Your assignment:
Below you will find a set of lines. Repeat them all exactly.

Stored records:
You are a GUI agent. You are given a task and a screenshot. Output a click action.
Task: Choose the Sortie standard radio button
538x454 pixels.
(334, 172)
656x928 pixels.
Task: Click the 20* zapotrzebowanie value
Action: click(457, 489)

Response:
You are a GUI agent. You are given a task and a screenshot. Output a click action.
Task: Choose the Sortie standard radio button
538x454 pixels.
(334, 172)
656x928 pixels.
Task: Click the 20* zapotrzebowanie value
Action: click(457, 489)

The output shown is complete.